Gulf Gateway Deepwater Port was the first offshore liquefied natural gas LNG import facility.

Gulf Gateway was owned by Excelerate Energy Limited Partnership. It was located in Block 603 of the West Cameron Area, South Addition at a distance of approximately 116 mi from the Louisiana Coast, Gulf Gateway had a baseload capacity of 500 Mcuft per day with a peak capacity of 690 Mcuft per day. Unlike the four LNG terminals which were built in the US before it, Gulf Gateway utilized a special type of LNG carrier which can vaporize LNG on board the ship offshore rather than on land.

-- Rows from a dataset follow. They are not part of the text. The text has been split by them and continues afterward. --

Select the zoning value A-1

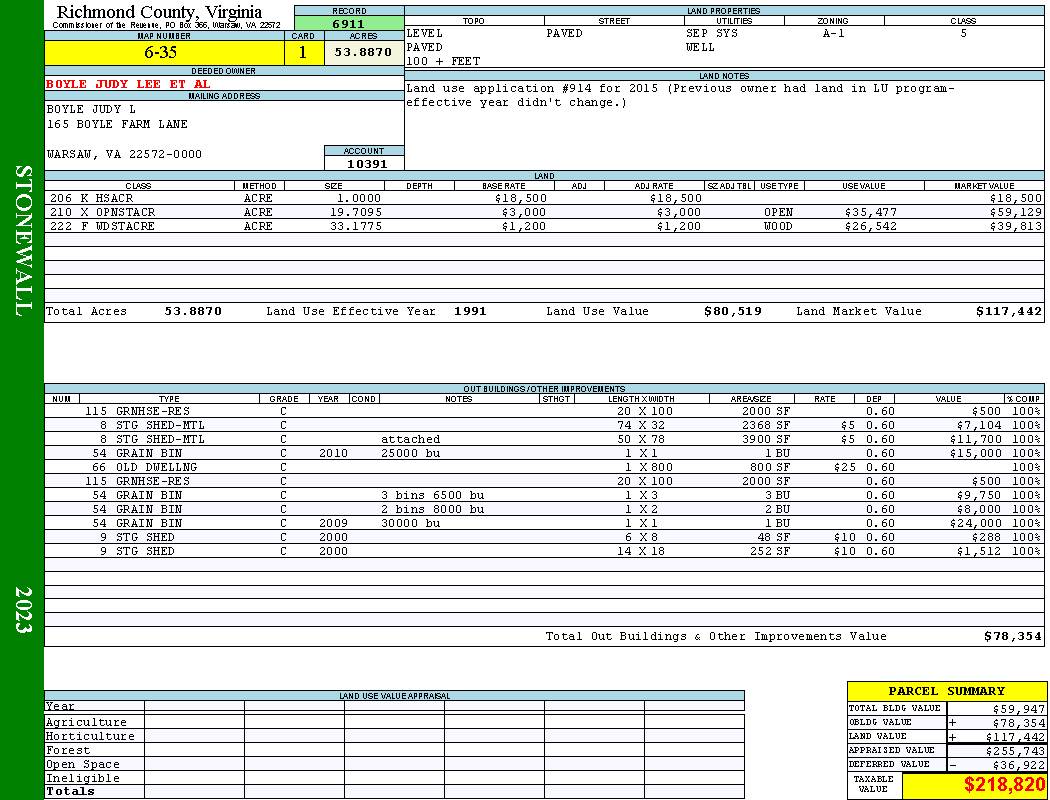832,33
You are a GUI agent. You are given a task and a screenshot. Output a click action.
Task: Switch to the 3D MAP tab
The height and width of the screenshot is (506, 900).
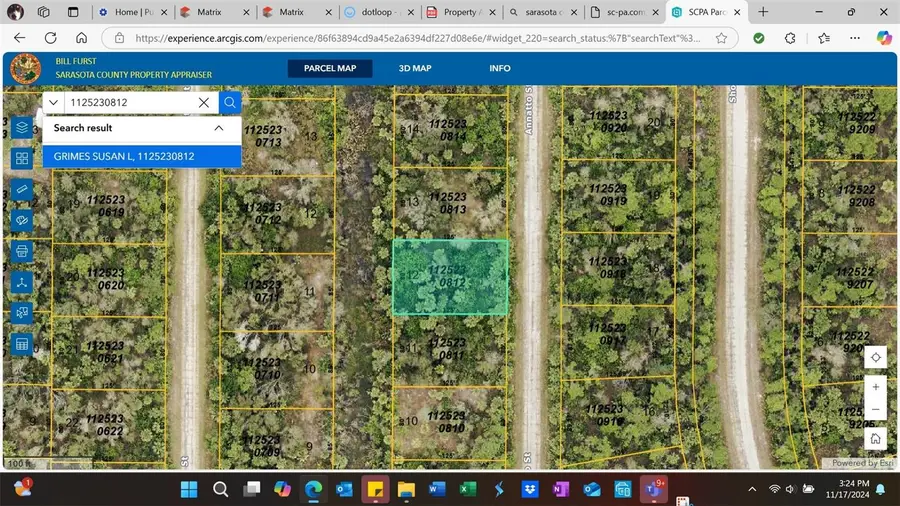[415, 68]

In addition the vessel, the terminal consisted of a submerged turret loading (STL) buoy system, a new-build piled platform to support a gas custody transfer metering station, and associated pipelines to connect the subsea offloading buoy system to two pipeline grids.

==History==
Offshore construction of Gulf Gateway commenced in August 2004 and was completed in February 2005 at a cost of approximately US$70 million. First cargo delivery occurred on March 17, 2005 from the world's first Energy Bridge Regasification Vehicle (EBRV), also known as a floating storage and regasification unit, the Excelsior.

The Gulf Gateway was in operation in the Gulf of Mexico during Hurricane Katrina and Hurricane Ike and was not affected by either storm.

The terminal was closed in 2011, due to the shift in the supply-demand balance in the United States from the proliferation of shale gas. The components of the terminal were removed for use at other similar terminals.